Dining, Video| Published on November 23, 2008 12:59 pm

Latitude 41 – Pasta Carbonara and Ohio Tomatoes

By: Walker


Chef Dean James Max walks us through making his version of Pasta Carbonara with Scallops, and Fresh Ohio Tomatoes.

To check out their upcoming special events, please visit Latitude41Restaurant.com.

7 Comments

  • Looks like a tasty version. Mine is a more traditional version with bacon, some bacon fat, and white wine with an egg, cheese and garlic mixture added at the end.

  • Columbusite wrote Looks like a tasty version. Mine is a more traditional version with bacon, some bacon fat, and white wine with an egg, cheese and garlic mixture added at the end.

    That’s pretty close to mine, I use pancetta.

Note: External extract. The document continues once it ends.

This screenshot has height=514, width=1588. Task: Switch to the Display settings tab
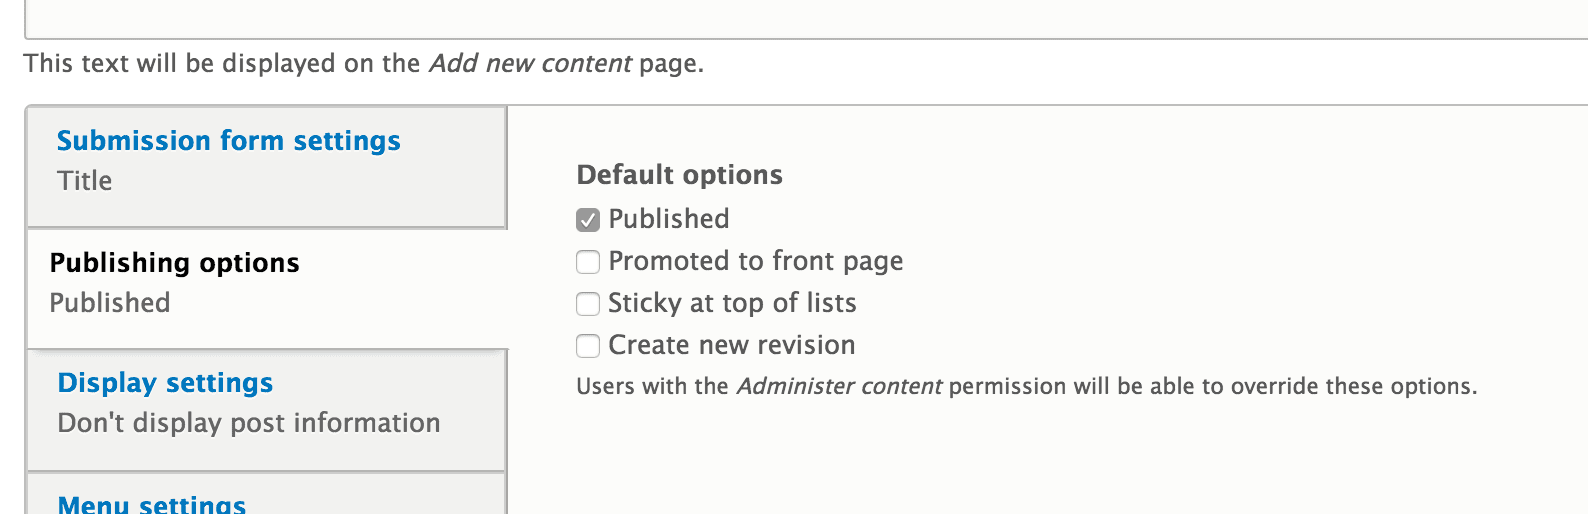click(x=165, y=383)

  • Where’s the Humboldt Fog fit into this?

    A.

  • Andrew Hall wrote Where’s the Humboldt Fog fit into this?

    Doh. That’s a mixup on my part. It was actually in the last recipe. :oops:

  • Walker wrote
    Andrew Hall wrote Where’s the Humboldt Fog fit into this?

    Doh. That’s a mixup on my part. It was actually in the last recipe. :oops:

    I have to admit I watched video in a train-wreck fashion since scallops and Humboldt Fog would cause one.

    Clever idea of putting the poached egg on top of the pasta instead of mixing it. I am hoping there was a cut in there because he put like two flakes of Parmesan in there though.

    A.

  • PS – Thanks for putting these up. They are nicely done and interesting.

    A.

  • Andrew Hall wrote Clever idea of putting the poached egg on top of the pasta instead of mixing it.

    I thought that was a nice touch too. I haven’t seen it done like that before.